* start *

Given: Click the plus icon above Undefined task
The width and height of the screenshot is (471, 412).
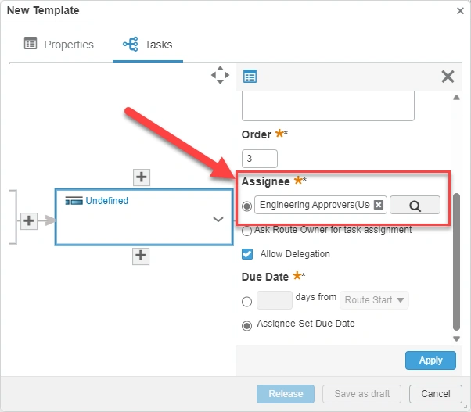Looking at the screenshot, I should pyautogui.click(x=141, y=177).
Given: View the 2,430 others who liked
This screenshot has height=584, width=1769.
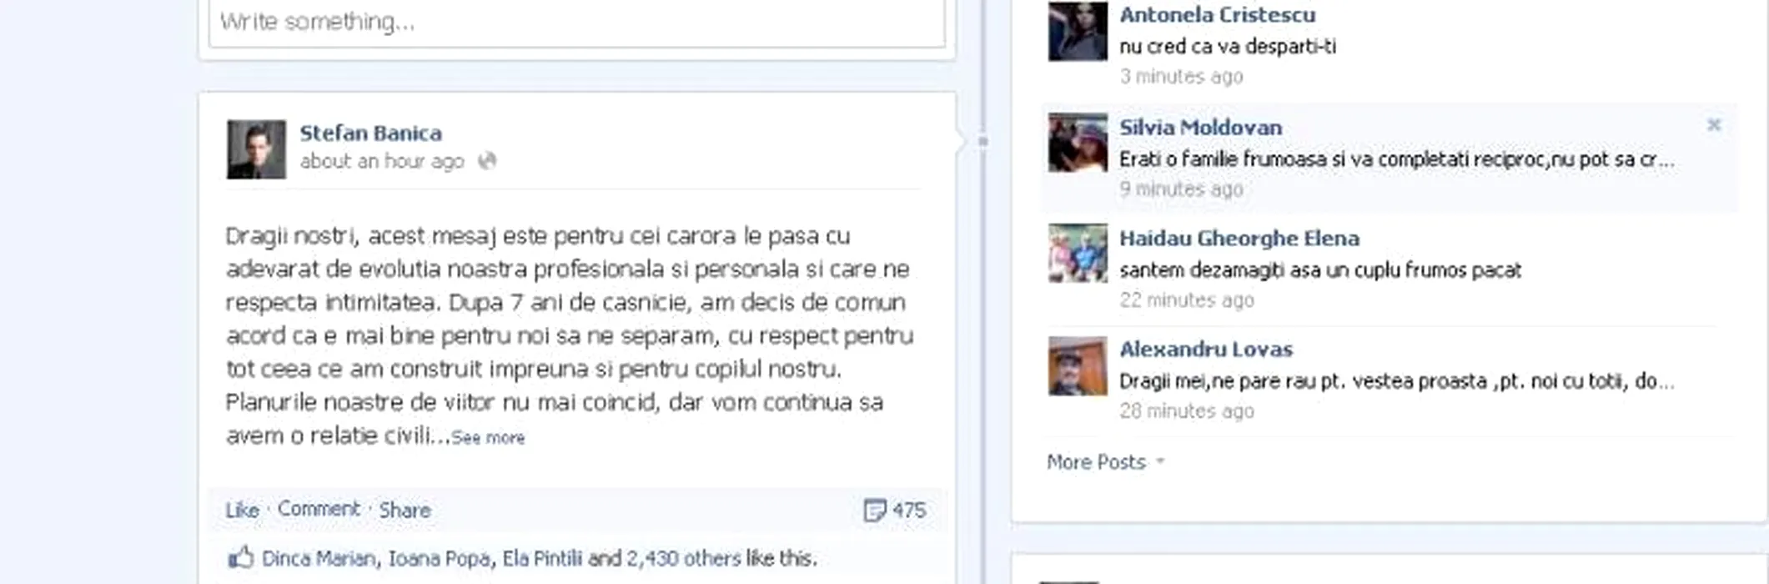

* end *

Retype every line of the material above word for word, leaving out the pictures.

### [REPLY TO THE TASK]
Given: Click the plus icon above Undefined task
The width and height of the screenshot is (471, 412).
Looking at the screenshot, I should pyautogui.click(x=141, y=177).
Given: View the 2,430 others who liked
This screenshot has height=584, width=1769.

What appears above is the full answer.